TensorWasm
Craton TensorWasm — Operator runbooks
Craton TensorWasm — Operator runbooks
This directory is the one-page-per-alert operator manual that makes the
v0.3 ("Production observability") gate of PATH-TO-V1.md
real. Every alert defined in SLO.md §5 has a runbook
here, and every runbook follows the same structure so an operator who
has paged once knows the shape of every other page on the rotation.
If you got paged and you have 60 seconds: open the runbook named in the alert payload, scroll to Mitigation steps, do step 1, and only then keep reading.
Status: v0.3 gate. The runbooks describe a single-host self-hosted runtime as that is the only deployment topology TensorWasm v0.3 supports. Multi-host failover, k8s operators, and cross-region procedures are out of scope until at least v0.4.
Alert → runbook index
The table below matches SLO.md §7 exactly. If a row in
that document changes, this table changes with it in the same PR.
| Alert (SLO.md §5) | Severity | Runbook |
|---|---|---|
| Availability fast burn (14.4×, 5 m + 1 h) | Page | availability-fast-burn.md |
| Availability slow burn (6×, 30 m + 6 h) | Page | availability-slow-burn.md |
| Availability very-slow burn (1×, 6 h + 3 d) | Ticket | availability-very-slow-burn.md |
/invoke latency spike (P95 > SLO, 5 m + 1 h) | Page | invoke-latency-spike.md |
/healthz slow (P95 > 10 ms, 30 m) | Ticket | healthz-slow.md |
| Dispatch latency spike (P95 > 50 µs, 5 m + 1 h) | Page (host-only) | dispatch-latency-spike.md |
| Rollback procedure | (manual) | rollback.md |
| On-call paging procedure | (manual) | oncall-paging.md |
A runbook in this directory without a corresponding entry in
SLO.md §7 is a documentation bug; report it in the
sibling repo issue tracker rather than leaving it stranded.
Procedure / companion runbooks
These documents are not triggered by an SLO alert, so they have no row in the table above.

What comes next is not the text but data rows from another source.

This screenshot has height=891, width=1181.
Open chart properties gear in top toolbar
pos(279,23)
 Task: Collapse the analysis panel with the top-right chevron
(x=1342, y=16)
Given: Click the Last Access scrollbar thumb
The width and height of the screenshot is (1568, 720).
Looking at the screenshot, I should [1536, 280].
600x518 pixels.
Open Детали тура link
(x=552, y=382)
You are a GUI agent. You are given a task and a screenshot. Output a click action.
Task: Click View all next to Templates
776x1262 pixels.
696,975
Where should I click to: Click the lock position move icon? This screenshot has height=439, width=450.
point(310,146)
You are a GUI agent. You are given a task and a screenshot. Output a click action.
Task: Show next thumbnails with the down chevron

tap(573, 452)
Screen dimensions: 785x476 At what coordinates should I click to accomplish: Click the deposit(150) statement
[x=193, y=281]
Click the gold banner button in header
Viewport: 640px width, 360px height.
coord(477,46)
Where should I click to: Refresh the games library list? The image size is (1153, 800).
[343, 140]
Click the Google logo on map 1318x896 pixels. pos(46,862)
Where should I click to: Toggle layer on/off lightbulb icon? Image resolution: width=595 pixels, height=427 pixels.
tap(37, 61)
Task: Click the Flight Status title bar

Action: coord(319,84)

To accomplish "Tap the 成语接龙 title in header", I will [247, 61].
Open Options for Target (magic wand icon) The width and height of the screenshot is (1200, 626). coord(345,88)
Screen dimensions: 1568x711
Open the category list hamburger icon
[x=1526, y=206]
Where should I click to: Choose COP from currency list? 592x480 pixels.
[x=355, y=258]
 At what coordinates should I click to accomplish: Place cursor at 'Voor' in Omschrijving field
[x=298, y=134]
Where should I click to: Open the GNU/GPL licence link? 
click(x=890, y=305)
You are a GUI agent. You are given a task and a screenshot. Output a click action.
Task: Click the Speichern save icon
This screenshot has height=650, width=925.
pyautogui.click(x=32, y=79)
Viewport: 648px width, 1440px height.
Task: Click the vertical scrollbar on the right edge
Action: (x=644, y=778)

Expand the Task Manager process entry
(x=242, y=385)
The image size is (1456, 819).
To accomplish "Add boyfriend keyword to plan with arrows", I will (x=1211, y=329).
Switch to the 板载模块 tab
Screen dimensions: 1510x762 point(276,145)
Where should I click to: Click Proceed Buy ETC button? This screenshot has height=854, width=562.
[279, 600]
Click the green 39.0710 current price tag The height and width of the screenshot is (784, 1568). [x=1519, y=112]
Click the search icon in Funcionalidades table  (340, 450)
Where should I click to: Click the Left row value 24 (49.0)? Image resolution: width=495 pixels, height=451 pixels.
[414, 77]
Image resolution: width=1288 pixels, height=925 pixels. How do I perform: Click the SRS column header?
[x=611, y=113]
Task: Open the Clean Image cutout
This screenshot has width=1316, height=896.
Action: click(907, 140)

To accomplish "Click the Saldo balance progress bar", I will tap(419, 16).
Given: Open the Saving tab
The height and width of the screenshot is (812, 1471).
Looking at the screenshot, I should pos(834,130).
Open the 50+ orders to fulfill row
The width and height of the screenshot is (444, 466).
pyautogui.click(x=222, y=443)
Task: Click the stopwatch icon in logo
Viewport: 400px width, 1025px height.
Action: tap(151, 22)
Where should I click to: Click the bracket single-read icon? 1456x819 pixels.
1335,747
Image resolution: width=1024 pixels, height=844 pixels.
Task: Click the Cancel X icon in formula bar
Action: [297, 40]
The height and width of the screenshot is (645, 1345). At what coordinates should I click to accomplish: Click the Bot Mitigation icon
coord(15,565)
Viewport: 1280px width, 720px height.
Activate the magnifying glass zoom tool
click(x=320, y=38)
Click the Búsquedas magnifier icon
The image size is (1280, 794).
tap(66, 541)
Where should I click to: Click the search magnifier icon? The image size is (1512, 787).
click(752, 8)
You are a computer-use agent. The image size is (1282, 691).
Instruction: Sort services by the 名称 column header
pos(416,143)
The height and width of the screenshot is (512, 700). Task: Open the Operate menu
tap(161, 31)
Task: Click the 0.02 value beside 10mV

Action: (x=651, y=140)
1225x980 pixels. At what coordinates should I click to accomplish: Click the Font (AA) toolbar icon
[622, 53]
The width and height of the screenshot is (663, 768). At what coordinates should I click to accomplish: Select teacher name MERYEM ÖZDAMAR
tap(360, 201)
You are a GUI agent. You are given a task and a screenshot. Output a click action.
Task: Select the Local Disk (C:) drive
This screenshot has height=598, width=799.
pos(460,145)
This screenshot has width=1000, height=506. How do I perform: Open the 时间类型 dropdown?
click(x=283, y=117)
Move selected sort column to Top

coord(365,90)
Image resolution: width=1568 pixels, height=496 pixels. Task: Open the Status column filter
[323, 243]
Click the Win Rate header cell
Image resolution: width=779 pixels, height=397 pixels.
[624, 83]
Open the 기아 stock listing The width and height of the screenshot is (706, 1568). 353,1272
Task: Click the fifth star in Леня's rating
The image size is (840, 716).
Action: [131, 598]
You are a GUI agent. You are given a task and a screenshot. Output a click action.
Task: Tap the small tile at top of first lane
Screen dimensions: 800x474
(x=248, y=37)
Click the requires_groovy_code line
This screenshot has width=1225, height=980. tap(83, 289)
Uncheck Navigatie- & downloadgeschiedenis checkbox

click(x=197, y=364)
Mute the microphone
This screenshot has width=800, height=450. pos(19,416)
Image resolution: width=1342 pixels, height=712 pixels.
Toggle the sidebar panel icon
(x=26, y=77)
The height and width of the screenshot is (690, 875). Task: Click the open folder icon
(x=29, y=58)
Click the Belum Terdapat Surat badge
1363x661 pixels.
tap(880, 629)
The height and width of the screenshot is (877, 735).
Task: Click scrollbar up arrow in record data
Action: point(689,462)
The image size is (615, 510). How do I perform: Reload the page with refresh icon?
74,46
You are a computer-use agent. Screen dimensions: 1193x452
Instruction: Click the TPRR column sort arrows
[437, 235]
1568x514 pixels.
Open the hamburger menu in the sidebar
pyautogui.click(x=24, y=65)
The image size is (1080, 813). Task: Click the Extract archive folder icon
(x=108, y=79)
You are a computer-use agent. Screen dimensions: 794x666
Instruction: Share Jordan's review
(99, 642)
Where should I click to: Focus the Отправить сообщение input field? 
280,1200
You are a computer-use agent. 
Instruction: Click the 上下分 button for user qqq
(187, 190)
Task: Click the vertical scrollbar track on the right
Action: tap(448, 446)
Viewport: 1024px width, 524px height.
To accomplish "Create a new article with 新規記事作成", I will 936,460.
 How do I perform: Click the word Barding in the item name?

They are manual procedures or companion recipes the on-call runs deliberately. A runbook in this directory without a corresponding entry — in the table above or the list below — is a documentation bug.
| Runbook | Purpose |
|---|---|
disaster-recovery.md | Bring a deployment back online after a lost host, lost storage, or lost auth state. |
cve-disclosure-dry-run.md | Rehearse the CVE disclosure pipeline end-to-end without an actual vulnerability. |
trace-id.md | Companion recipe: pivot from a captured x-trace-id to the related logs and distributed trace. |
ghcr-registry-provisioning.md | Sponsor-only procedure to provision the ghcr.io/craton-co/tensor-wasm container-registry namespace. |
self-hosted-cuda-runner.md | Register the self-hosted GitHub Actions runner the cuda CI workflow requires. |
(The two procedure runbooks already listed in the table above —
rollback.md and oncall-paging.md
— remain there because SLO.md §7 references them.)
Runbook contract
Every alert runbook in this directory uses the same nine H2 sections, in the same order, so an on-call reading their fifth page of the week does not have to relearn the layout. Sections in italics may be empty when genuinely not applicable, but the heading itself must be present:
- What this alert means — three to five sentences. Plain English. No source-code reading required. Names the SLO it is defending.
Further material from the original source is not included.